As the new acting President Goodluck Jonathan seeks to quell tensions before more violence breaks out, the Christians continued to bury their loved ones. "Jesus said I am the way," many of them sang at a mass funeral. "Jesus, show me the way."

Pakistani attack

As many as 15 armed militants stormed a World Vision office in northwest Pakistan on March 10, killing at least six staffers and wounding several others. The gunmen opened fire and lobbed grenades, seriously damaging the World Vision office in the district of Manshera. The Christian aid organization indefinitely suspended all operations in the country.

World Vision had been operating in Manshera since an October 2005 earthquake killed some 73,000 people in the region. The organization says it distributed food to more than 95,000 quake victims and worked in 87 Pakistani villages around the country to provide access to healthcare, education, and agricultural programs.

Extremists have targeted other aid organizations in the region. Dean Owen of World Vision told The Christian Science Monitor that the four men and two women killed in the March attack were all Pakistani Muslims.

'Political pep rally'

Chief Justice of the Supreme Court John Roberts doesn't seem too keen on attending another State of the Union address after President Obama upbraided the court in his speech this year, condemning its ruling in the Citizens United case concerning campaign finance. Roberts spoke publicly about that speech for the first time recently when he took questions from law students at the University of Alabama. "To the extent the State of the Union has degenerated into a political pep rally, I'm not sure why we're there," he said. Roberts added that he welcomes criticisms of the court and its decisions. "On the other hand," he said, "there is the issue of the setting, the circumstances, and the decorum. The image of having the members of one branch of government standing up, literally surrounding the Supreme Court, cheering and hollering while the court-according to the requirements of protocol-has to sit there expressionless, I think is very troubling." In response, the White House's Robert Gibbs reiterated the president's criticisms of the court's decision.

Hiring spree

While the economy overall is still losing jobs-36,000 last month-one government project is on a hiring spree. The U.S. Census Bureau plans to hire about 1 million temporary workers this year to help with its once-a-decade population count. In February, the bureau hired 15,000 and will expand those ranks more aggressively this month, paying employees anywhere from $10 to $25 an hour.
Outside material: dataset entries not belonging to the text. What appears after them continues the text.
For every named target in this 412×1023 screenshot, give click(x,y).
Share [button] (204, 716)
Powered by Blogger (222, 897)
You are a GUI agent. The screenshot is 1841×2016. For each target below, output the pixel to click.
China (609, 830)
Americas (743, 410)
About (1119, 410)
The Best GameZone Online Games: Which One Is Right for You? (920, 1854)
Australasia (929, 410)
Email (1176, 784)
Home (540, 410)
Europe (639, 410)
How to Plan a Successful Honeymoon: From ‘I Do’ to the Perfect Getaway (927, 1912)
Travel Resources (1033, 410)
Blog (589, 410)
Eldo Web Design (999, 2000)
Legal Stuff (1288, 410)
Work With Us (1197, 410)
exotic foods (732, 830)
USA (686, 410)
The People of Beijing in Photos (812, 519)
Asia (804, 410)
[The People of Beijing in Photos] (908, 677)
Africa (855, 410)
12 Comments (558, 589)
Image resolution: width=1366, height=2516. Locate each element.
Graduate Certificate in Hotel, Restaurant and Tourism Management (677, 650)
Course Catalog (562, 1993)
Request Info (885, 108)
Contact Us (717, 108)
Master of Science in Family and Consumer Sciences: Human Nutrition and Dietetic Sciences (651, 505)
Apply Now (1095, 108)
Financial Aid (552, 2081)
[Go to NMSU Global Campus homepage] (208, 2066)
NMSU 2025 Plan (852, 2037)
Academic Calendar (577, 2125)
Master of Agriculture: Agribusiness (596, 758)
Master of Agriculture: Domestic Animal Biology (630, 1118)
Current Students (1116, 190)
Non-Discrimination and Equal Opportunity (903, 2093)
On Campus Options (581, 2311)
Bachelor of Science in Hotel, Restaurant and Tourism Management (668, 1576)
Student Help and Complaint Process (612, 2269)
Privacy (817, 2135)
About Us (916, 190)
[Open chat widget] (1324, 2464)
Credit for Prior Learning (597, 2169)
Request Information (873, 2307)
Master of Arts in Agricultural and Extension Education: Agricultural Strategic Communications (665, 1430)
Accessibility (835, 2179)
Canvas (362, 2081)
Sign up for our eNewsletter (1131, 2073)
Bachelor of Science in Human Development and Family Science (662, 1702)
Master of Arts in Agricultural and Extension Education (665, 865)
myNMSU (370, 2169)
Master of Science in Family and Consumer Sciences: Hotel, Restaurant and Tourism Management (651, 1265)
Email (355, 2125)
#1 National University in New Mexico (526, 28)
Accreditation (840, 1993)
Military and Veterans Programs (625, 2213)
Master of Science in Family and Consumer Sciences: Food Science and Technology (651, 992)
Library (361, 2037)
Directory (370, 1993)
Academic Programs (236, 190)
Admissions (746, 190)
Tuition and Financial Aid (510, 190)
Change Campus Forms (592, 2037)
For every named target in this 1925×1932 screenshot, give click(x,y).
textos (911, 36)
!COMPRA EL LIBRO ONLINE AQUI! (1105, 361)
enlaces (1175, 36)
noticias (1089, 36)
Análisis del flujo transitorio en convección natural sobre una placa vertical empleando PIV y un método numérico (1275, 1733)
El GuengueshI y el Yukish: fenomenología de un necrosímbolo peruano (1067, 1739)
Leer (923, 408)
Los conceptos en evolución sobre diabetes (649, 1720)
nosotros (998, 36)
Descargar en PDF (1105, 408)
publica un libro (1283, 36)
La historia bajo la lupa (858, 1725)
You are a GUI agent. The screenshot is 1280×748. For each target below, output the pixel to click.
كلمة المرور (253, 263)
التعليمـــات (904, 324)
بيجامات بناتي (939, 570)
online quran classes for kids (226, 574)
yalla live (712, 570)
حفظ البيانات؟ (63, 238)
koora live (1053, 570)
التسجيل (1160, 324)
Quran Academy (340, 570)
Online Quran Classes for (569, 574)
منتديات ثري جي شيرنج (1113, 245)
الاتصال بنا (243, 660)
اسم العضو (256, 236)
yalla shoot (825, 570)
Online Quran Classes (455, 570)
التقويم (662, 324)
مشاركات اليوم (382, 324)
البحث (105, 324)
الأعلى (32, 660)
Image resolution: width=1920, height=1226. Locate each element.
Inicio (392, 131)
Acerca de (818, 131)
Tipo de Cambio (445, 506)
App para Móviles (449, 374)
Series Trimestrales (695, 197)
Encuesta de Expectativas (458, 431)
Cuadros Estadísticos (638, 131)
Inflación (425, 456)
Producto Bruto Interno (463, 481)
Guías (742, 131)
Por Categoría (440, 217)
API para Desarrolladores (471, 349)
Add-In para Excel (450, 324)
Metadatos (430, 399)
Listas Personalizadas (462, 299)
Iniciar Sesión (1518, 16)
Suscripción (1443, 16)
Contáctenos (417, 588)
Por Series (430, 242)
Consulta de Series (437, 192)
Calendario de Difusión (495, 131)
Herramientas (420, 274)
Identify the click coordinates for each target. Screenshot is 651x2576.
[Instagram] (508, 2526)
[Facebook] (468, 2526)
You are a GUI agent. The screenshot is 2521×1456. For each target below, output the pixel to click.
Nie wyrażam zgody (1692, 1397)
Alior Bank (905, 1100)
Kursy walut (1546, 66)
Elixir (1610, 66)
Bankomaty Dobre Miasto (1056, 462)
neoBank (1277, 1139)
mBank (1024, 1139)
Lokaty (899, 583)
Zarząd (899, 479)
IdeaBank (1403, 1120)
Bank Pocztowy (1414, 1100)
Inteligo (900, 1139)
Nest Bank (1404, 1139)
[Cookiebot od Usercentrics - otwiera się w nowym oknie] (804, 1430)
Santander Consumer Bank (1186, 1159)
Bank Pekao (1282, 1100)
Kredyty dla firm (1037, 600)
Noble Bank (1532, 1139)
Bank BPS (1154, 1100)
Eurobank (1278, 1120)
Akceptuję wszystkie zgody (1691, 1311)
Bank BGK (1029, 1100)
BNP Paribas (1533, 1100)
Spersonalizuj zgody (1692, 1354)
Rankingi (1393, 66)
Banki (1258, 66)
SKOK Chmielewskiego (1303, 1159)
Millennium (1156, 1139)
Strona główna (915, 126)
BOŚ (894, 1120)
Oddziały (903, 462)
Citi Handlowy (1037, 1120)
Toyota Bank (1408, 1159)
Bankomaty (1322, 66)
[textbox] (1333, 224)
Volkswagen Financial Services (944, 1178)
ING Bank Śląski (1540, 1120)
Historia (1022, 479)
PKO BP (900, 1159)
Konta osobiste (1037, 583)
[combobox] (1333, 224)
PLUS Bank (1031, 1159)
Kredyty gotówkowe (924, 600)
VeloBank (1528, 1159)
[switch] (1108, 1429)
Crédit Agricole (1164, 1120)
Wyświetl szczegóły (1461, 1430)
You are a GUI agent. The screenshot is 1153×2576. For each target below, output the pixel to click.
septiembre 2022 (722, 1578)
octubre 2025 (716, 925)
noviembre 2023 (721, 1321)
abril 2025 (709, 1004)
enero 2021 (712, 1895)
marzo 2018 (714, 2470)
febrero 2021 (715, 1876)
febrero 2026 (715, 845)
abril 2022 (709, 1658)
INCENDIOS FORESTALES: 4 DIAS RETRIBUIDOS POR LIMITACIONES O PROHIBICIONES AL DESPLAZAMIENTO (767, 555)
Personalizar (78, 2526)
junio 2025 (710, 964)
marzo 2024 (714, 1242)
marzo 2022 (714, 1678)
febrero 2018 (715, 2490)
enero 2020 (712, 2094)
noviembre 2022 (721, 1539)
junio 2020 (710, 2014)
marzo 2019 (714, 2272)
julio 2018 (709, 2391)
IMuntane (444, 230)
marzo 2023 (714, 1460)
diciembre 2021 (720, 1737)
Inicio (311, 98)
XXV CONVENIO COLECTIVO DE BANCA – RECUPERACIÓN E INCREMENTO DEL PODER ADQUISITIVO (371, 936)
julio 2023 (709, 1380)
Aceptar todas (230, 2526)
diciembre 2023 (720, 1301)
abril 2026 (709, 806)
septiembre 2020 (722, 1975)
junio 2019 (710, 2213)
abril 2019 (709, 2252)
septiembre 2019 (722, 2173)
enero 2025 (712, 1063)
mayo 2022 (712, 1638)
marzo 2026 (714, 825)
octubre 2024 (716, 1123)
The Commerce Department estimated that the census hires could cut the unemployment rate by several tenths of a percent. Right now the unemployment rate is holding steady at 9.7 percent. When the last census was taken in 2000, the unemployment rate was at a record low of 4 percent.

Limited focus?

Vice President Joe Biden made a high-level visit to Israel just 48 hours after Palestinian leader Mahmoud Abbas agreed to resume indirect talks with Israel-the first formal negotiations in over a year. During meetings in Jerusalem, Biden declared there is "no space between the U.S. and Israel." But few Israelis are holding their breath for a U.S.-brokered breakthrough in their long battle with Palestinian extremists. Israeli officials leaked a classified report from the Foreign Ministry last week, warning that the Obama administration's focus on peace in the Middle East will be "limited" due to what it called Obama's "focus in the coming year on domestic issues that are expected to determine the results of the congressional elections." In the latest round of peacemaking, "proximity talks" will be headed up by U.S. special envoy George Mitchell, who plans to spend the next four months carrying out separate talks with each side in hopes of bringing both together over a formal agreement surrounding border and security issues.